Thatcher ignored MI5 assassination warning before Paris summit | World | News
The Secret Services warned the PM of the potential attack ahead of a summit in Paris in 1982, where she was due to meet the French President Francois Mitterrand. The summit was to discuss the European budget, as well as improving defences against the Soviet Union and even to discuss plans for the Channel Tunnel. But now newly declassified papers show a slew of security threats and terror attacks by middle eastern terrorists groups and far-Left french radical groups, which security forces felt could have put the former Prime Minister in danger. The papers show a series of killings across the content, including an American military attaché who was assassinated in January of the same year, as well as a train bombing which killed five that March.
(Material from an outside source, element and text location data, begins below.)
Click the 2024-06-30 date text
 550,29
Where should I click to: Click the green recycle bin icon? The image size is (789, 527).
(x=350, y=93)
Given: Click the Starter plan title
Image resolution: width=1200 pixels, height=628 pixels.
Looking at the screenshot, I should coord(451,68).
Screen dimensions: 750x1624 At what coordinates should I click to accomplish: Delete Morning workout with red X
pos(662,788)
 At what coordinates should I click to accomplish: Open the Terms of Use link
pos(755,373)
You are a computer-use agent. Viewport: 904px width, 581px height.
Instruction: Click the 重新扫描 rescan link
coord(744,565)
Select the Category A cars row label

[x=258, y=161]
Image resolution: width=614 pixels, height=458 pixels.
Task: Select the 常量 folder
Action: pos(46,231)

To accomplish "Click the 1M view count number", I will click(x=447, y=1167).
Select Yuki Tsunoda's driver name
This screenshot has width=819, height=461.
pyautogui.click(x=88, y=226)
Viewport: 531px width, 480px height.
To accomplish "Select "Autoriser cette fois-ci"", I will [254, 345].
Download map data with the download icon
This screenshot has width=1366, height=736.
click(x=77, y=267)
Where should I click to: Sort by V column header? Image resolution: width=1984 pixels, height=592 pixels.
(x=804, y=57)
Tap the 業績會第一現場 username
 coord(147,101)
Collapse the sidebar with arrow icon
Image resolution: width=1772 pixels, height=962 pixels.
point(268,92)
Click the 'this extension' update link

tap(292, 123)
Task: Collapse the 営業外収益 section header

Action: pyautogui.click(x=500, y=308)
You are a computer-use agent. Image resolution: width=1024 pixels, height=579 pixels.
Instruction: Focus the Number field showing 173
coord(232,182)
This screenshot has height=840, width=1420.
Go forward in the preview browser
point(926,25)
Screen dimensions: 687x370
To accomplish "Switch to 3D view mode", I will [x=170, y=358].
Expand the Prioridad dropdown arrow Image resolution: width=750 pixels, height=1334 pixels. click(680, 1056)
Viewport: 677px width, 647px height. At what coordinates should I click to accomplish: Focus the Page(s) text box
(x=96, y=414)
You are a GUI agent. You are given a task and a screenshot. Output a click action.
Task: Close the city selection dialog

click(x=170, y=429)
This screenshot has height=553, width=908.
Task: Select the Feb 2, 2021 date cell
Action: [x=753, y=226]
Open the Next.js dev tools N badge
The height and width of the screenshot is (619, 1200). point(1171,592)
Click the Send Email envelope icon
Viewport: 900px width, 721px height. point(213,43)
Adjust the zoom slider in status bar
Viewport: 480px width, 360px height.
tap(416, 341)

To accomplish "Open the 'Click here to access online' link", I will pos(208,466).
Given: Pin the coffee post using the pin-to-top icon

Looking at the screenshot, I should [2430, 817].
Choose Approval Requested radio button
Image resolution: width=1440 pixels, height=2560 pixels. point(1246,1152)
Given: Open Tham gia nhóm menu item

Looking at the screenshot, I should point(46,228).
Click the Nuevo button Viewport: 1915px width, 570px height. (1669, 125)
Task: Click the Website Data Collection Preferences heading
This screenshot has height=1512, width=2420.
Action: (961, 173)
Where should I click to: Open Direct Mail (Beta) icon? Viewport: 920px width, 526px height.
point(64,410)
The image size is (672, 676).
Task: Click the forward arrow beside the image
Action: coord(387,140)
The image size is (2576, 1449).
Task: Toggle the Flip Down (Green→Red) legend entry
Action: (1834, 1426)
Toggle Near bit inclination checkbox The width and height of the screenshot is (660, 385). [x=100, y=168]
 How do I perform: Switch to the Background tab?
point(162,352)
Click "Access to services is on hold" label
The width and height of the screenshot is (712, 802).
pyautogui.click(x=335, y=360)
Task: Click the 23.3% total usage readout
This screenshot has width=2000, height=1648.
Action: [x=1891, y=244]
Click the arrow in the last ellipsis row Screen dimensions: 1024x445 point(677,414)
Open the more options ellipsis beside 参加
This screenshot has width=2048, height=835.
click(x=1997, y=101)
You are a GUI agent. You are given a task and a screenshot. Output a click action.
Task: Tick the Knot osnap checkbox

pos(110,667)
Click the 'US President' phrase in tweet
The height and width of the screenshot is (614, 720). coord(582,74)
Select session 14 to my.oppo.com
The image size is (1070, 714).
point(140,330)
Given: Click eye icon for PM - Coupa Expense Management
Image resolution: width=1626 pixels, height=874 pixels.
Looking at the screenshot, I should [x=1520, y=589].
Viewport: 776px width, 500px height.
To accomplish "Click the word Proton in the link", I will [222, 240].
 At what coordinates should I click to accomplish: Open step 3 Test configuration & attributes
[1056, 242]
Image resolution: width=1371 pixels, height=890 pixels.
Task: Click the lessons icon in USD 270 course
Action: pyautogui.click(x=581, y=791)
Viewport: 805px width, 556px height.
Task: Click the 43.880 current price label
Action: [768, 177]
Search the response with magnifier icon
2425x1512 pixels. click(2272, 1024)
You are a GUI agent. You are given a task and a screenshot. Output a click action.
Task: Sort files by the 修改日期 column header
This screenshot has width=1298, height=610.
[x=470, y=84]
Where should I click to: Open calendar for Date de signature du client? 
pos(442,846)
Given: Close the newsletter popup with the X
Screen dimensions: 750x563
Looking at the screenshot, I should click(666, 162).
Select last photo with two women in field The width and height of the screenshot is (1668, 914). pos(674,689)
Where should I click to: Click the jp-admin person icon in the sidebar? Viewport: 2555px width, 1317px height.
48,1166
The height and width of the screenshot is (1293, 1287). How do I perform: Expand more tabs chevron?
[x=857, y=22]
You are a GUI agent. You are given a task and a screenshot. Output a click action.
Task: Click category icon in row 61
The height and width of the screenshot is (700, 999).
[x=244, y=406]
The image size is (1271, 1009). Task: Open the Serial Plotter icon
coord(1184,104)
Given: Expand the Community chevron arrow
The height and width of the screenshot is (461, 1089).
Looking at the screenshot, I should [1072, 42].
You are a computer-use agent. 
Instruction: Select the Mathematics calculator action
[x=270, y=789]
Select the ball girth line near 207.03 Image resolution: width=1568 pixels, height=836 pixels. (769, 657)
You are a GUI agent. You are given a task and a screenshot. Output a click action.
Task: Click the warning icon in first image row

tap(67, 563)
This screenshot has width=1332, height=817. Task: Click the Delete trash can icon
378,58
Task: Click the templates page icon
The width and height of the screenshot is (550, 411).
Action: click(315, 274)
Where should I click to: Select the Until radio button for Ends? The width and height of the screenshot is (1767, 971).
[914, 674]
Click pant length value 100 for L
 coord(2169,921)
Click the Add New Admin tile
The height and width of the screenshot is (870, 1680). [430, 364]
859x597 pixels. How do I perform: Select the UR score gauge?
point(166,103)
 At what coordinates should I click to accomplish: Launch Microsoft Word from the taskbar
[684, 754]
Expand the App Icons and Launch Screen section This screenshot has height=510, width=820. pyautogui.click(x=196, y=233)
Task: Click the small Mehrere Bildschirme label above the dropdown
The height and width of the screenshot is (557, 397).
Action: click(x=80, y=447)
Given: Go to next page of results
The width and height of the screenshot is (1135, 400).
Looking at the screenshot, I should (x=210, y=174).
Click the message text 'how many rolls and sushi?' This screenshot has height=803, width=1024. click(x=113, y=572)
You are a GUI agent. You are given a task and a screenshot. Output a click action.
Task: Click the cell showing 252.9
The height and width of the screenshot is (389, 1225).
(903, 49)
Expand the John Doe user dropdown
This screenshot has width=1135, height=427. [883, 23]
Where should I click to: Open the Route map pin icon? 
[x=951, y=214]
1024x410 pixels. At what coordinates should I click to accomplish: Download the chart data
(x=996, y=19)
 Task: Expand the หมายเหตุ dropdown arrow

Six more people were killed in August at a mass shooting in a Jewish restaurant and a car bomb in September injured more than 50 people. But just days before the former Prime Minister was due to travel to France, the private secretary for Francis Pym, Roger Bone, wrote to Thatcher’s defence and foreign affairs private secretary, to reveal that the UK ambassador to France had “expressed concern” over the safety of the Prime Minister, the Telegraph reports.
He had done so expressly “in the light of recent terrorist incidents in the city”. MI5 was subsequently ordered to carry out an assessment on the possible dangers, and they concluded that the risk of travelling to Paris was “substantial”.
Mr Bone wrote in a now declassified letter: “You will see the assessment [by MI5] is that there is a ‘substantial risk’ to the Prime Minister and that ‘the advance publicity which her visit is likely to receive increases that risk.”
The assessment was passed to Thatcher’s personal close protection team, and even to the British Embassy in Paris itself. A protection officer, as reported in the Telegraph, even flew to the French capital to discuss the possible dangers with French security forces.
“Nevertheless,” Mr Bone wrote, “you may consider that the threat assessment should be brought to the Prime Minister’s personal attention.” He added: “We shall of course keep a very close watch on the situation between now and the time of the summit and shall let you know if there is any change in the assessment.”
However despite the concerns of MI5, Thatcher chose to attend the summit as planned, which passed without incident.
Just two years later the Iron Lady found herself targeted by the IRA, who bombed the Brighton Grand Hotel during the 1984 Conservative Party Conference.
Whilst she escaped unscathed, however five people died and 31 were seriously injured.
The Telegraph reports that the French president was due to be welcomed to the UK just days after the bombing, but French intelligence chiefs worried about the safety of doing so.
Declassified papers show that a French intelligence officer even plants bombs in central London in a bizarre test of British security measures. Ministers were told that a police-led search on the French ambassador’s residence led them to find “two small containers of high explosives”.
Thatcher was astonished at the subterfuge of the French. Minutes of government meetings say the devices “had been placed there by a French security officer who was in London in connection with the president’s visit, apparently to test the efficacy of British security measures”.
The French officer was questioned but no formal charges brought.
Official cabinet minutes recorded: “The failure of the French government to explain, let alone apologise, for what had occurred was astonishing, and made it difficult for the British government to comment without appearing critical of the French during President Mitterrand’s visit.”